Para que as ferramentas não dominem nossas vidas e relações em excesso, o assunto precisa ser trabalhado em lares, empresas e escolas. Hoje, é muito comum nos depararmos com crianças pequenas conectadas a celulares ou outros dispositivos, revelando pouco interesse em desligarem-se. Além disso, a saúde de nossos pequenos também está em jogo. Um relatório divulgado pela agência britânica Public Health England indicou que crianças que passam mais de quatro horas conectadas diariamente são mais propensas a desenvolverem problemas de saúde mental, como depressão, ansiedade e baixa autoestima.
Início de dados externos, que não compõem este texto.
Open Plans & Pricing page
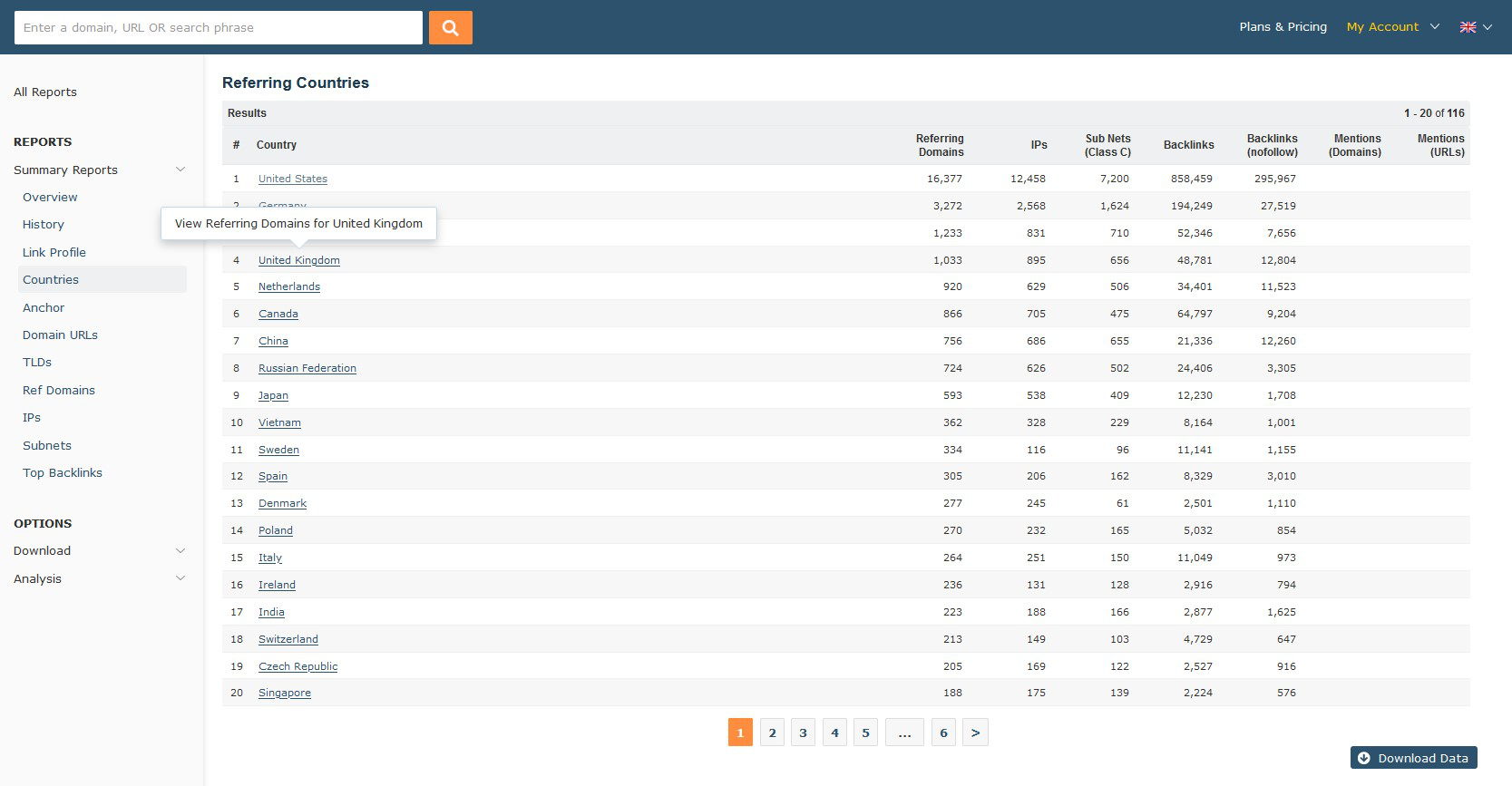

No contexto educacional e pedagógico, não se pode deixar de incorporar as novas linguagens ao processo de aprendizagem. Com elas, tornamos as aulas mais dinâmicas e interativas, mas é preciso cuidado. O aluno deve saber diferenciar entretenimento de conhecimento e respeitar o limite da utilização dos recursos em sala. Nem tudo que está online agrega conhecimento e, nesse cenário, o professor assume o papel de guia, orientando estudantes a utilizarem as ferramentas com consciência e a buscarem informações de qualidade para, então, refletir sobre elas.

Podemos citar como exemplo um projeto realizado pelo Núcleo de Ensino da Universidade Estadual de São Paulo, a Unesp, com 400 estudantes de oito turmas de 2o e 3o ano da Escola Estadual Bento de Abreu, em Araraquara (interior de São Paulo). Durante dois anos, as aulas de matemática e física foram divididas entre expositivas e atividades com o que os pesquisadores chamaram de “objetos de aprendizagem”, que consistiam em recursos tecnológicos como animações, jogos ou simulações. Como resultado, o uso das ferramentas tecnológicas educativas melhorou em 32% o rendimento dos alunos em comparação aos conteúdos trabalhados de forma expositiva. Aqueles com média cinco, ou abaixo desse valor, melhoraram em 51% seu desempenho nessas disciplinas.

Além de oferecer acesso ao advento tecnológico, a escola precisa ter professores capacitados para utilizar as ferramentas como um complemento, sabendo adequá-las ao conteúdo e à didática, a fim de criar uma aula inovadora, interativa e instigante. Sem isso, de nada adianta o colégio adquirir tablets, projetores multimídia ou lousas digitais, por exemplo.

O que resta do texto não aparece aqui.